The Bar has abandoned a plan to levy a tax on high-earning barristers to help pay for less well-off lawyers to join the profession.

A backlash by some of the most profitable chambers in the Temple led the Bar to rethink its proposals for ending the dominance of the rich and middle classes among its new membership.

In July a report by Sir Robin Mountfield, a former permanent secretary at the Cabinet Office, recommended that barristers contribute 0.25 per cent of gross income, if earning between £100,000 and £250,000, or 0.5 per cent for those earning more than £250,000, towards a scholarship scheme. For a barrister on gross earnings of £100,000, the cost would be £5 a week. Sir Robin said the Bar's competitors – solicitors and accountants – all offered generous packages for training and guaranteed jobs afterwards.

But yesterday, the Bar's chairman, David Bean QC, announced that the Bar Council had rejected the proposed "Robin Hood" charge on higher-earning barristers because it had not received the backing of the whole of the Bar.

It is understood that the big commercial sets of chambers argued that they already paid large sums towards training and were not prepared to subsidise other chambers.

Mr Bean said: "While Mountfield's preferred solution will not, in the event, now be implemented, the debate it sparked has pushed this issue of access to the profession to the top of the Bar's agenda."

He added: "I regard the issue as one of great importance to the future of the Bar and it is vital that a solution is agreed in the next four months."

Instead, a meeting of the Bar Council in London resolved to review the problems associated with the cost of entry to the profession and to bring forward proposals to address the issue by July 2003.

In a motion passed by 78 votes to 1 the Bar Council said it recognised that entry to the profession should be based on merit alone and that able students should not be inhibited by financial constraints from joining the profession.

Last month a survey found that the barristers' profession is still the preserve of the rich and middle classes because they can afford to shoulder debts of up to £30,000.

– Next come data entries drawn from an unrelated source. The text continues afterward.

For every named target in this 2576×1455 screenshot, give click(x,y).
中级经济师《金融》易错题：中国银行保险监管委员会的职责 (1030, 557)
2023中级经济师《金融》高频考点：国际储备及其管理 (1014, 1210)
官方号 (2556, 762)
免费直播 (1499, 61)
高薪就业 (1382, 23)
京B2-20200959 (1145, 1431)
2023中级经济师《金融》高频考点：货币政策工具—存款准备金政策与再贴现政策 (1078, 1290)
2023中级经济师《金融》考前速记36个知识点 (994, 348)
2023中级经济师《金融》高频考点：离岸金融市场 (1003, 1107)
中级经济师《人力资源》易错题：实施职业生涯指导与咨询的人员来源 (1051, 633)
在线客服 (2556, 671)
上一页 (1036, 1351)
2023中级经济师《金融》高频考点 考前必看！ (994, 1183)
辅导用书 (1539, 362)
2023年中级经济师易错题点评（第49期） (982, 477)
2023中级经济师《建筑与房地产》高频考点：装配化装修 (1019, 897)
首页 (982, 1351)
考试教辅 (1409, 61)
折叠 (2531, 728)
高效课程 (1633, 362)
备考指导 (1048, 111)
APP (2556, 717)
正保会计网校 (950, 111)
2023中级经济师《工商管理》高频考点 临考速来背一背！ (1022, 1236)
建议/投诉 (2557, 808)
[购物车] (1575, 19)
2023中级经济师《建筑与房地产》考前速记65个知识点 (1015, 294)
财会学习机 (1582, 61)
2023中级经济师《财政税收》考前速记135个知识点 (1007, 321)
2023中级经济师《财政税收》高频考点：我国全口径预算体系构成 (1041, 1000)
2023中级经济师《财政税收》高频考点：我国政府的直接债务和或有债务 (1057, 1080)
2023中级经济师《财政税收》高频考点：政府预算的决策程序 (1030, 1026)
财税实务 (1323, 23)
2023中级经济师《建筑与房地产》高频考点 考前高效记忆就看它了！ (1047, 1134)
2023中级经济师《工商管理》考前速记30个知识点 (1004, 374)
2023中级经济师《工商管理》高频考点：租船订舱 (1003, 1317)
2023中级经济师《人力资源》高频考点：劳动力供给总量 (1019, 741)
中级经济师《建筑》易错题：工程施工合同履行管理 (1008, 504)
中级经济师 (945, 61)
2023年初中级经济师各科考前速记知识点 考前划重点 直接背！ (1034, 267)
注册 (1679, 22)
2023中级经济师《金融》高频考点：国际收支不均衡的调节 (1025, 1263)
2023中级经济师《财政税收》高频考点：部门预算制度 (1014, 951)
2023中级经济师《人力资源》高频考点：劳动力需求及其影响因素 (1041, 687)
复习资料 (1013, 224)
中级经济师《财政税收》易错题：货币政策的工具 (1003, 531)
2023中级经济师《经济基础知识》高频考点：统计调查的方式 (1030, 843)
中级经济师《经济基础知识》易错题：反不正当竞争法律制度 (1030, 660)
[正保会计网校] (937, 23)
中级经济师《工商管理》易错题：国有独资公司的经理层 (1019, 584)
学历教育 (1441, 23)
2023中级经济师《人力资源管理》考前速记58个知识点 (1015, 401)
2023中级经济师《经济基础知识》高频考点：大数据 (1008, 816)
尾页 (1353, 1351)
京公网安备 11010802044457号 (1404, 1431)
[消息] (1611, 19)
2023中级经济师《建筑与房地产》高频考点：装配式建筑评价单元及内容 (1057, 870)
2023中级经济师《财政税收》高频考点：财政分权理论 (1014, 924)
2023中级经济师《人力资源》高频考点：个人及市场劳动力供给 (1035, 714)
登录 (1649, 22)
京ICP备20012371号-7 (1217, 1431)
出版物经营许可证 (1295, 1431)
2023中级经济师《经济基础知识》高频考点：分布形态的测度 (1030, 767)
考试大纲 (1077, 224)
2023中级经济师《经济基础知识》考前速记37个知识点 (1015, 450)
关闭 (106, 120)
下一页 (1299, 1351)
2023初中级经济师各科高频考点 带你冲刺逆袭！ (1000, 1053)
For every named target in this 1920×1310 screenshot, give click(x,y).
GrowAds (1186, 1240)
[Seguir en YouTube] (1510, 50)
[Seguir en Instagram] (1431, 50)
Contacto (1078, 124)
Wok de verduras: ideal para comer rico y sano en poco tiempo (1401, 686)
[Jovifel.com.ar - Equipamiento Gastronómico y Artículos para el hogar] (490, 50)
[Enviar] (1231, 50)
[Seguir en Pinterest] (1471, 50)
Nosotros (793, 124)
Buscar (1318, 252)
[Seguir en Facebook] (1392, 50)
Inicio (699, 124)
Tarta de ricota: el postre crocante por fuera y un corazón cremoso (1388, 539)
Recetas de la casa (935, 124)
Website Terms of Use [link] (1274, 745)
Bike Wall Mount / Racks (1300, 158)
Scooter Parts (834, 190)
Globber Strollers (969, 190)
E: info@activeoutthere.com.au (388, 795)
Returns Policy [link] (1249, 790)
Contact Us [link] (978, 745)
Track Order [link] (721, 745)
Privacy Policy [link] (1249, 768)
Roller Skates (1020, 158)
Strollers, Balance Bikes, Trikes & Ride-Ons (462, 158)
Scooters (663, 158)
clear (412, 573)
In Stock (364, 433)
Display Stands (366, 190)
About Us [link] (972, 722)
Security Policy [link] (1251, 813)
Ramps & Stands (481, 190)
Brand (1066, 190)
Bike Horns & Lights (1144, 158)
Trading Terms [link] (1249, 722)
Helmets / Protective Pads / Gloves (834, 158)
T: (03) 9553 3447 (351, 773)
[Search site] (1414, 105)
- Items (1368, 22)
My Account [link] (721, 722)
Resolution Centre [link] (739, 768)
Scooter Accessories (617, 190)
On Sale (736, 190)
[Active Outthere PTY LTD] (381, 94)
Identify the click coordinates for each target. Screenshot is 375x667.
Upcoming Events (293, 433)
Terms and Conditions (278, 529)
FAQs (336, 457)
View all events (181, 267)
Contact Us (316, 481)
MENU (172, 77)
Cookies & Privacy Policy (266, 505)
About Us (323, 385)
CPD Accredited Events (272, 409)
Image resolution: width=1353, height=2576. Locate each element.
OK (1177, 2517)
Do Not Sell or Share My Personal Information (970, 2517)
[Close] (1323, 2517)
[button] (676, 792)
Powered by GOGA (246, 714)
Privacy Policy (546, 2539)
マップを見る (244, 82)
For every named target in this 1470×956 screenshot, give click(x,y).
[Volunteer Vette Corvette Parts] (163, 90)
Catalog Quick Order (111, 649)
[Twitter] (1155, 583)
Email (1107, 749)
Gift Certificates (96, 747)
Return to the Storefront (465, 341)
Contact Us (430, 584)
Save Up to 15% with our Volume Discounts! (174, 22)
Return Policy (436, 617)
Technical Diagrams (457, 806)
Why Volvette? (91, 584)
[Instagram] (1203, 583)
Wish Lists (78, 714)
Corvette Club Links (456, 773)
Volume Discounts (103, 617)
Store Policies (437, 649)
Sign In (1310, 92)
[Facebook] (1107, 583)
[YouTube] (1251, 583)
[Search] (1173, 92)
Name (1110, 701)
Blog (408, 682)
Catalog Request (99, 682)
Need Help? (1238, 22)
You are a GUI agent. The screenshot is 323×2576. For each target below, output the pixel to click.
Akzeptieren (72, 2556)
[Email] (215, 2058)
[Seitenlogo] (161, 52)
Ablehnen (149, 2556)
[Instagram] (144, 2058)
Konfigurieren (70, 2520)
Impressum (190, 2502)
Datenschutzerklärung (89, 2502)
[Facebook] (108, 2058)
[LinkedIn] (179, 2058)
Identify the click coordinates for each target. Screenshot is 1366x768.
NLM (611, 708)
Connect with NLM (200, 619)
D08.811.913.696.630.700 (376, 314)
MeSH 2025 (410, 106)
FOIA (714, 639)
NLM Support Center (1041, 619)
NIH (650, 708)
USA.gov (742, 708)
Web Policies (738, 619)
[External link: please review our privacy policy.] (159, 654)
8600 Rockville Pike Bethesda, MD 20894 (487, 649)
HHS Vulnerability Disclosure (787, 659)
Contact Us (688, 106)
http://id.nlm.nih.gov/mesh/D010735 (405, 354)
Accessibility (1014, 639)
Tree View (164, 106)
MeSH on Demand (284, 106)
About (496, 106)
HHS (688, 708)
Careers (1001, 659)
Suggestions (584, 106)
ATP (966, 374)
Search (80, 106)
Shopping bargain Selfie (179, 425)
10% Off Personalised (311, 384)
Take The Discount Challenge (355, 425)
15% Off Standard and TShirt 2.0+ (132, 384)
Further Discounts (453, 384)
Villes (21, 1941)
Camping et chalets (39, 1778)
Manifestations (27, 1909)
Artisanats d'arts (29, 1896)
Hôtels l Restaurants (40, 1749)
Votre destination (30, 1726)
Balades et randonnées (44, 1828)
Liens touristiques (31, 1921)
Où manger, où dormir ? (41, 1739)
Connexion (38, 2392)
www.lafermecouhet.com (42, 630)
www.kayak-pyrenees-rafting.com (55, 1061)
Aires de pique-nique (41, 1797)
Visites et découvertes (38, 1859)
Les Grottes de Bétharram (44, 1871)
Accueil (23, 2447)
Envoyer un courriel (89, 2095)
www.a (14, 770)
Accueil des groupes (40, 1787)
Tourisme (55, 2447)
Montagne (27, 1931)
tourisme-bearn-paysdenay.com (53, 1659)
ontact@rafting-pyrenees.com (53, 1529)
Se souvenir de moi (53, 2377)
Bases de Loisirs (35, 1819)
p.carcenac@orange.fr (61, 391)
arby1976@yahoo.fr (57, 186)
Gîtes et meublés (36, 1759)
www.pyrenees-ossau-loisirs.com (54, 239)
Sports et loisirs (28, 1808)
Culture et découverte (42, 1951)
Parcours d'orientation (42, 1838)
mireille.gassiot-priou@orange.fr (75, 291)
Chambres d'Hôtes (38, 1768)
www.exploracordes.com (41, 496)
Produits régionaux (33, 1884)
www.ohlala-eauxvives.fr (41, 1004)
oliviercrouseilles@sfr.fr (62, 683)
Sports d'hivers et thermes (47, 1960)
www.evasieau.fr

Law students who cannot afford such heavy financial burdens end up as solicitors or find alternative careers, the report said.

The findings, based on a survey of 100 young barristers on the Western Circuit, support recent claims by Cherie Booth QC, the Prime Minister's wife, that the Bar is excluding students from disadvantaged backgrounds.

A second survey published yesterday added further weight to the Bar's concern that financial pressures and a decrease in pupillages could be forcing junior barristers out of the profession and discouraging new entrants.

The survey of 370 junior barristers shows that the main reason young lawyers are leaving the Bar is because of financial difficulties.

Commenting on the survey, Mr Bean said: "Our concerns about the cost of qualification and its impact on excellence and diversity in the profession are well documented and we are actively pursuing a workable solution to meet the concerns of all parties."

He said the Government should "take heed" of the potential impact of funding restrictions on the supply of good advocates to act in cases of public importance.